Someone might complain that go vet ./... didn't actually spot the GID bug — or, even more strongly, that static analyzers can't really infer design intent, making them unsuitable for spotting that class of bug anyway.1 I think that's a fair criticism. However, I also don't think it's a coincidence that, out of thousands of lines of Go code, the only go vet errors were immediately next to a serious security mistake. A big chunk of static analyzers' value (when run in yet-to-be-analyzed repos) comes from pointing the developer towards "areas" of code that are under-tested, under-maintained, or poorly written. The file flagged above is nested under multiple util folders and only compiled if specific build flags — unix && (!linux || disable_password_auth) — are set. Developers' or maintainers' interactions with the codebase usually focus on particular design components much more than others (due to limited resources, project complexity, etc.), but static analyzers don't hold those preconceptions and can trivially scale in a way a human or team of humans can't.

If you work with a non-trivial codebase (if you're not sure whether it's trivial or not, it isn't) and don't use static analyzers yet, please start! Pick a static analyzer, run it in your repo, and fix each warning. For well-written code in a medium-size repo, this shouldn't take more than an hour, and you'll almost certainly get decent returns.

Appendix

Some good static analyzers2 for Go code are:

analyzer checks for false positives
staticcheck common mistakes few
nilaway potential nil panics very many
gosec security issues very many
deadcode unreachable code none

I don't have enough experience with other languages' static analyzers to outright recommend any for production code (although I've really enjoyed Rust's Clippy), but it should be easy enough to Google a few.
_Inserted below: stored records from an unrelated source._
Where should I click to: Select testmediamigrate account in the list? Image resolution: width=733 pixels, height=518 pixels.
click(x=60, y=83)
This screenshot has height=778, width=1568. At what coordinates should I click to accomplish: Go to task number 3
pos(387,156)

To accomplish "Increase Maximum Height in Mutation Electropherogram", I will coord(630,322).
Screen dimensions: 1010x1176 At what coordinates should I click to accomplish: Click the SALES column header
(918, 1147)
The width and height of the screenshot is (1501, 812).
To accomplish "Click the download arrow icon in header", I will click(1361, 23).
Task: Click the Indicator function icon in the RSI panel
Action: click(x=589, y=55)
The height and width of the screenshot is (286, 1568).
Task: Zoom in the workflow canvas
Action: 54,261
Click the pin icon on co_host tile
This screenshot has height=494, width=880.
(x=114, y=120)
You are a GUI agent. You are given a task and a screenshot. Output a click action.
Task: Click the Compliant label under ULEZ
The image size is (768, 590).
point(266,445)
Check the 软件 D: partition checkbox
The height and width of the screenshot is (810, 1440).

If you're considering using them at work, asking someone from your company's Security team is also a great idea.

  1. There's a third complaint here that goes something like, "using separate types for UIDs and GIDs (rather than shared int) makes it hard to confuse them and obviates the need for static analysis". If that's appropriate for the problem and language you're working with, I think that's a great technique; however, there are definitely other static analysis checks that can't be eliminated via type systems alone.

  2. I omitted golangci-lint — probably the most popular Go meta-analyzer — because I personally haven't found it very useful. It's agonizingly slow on giant (read: shitty enterprise) codebases and doesn't contain all the analyzers I typically intend to use anyway.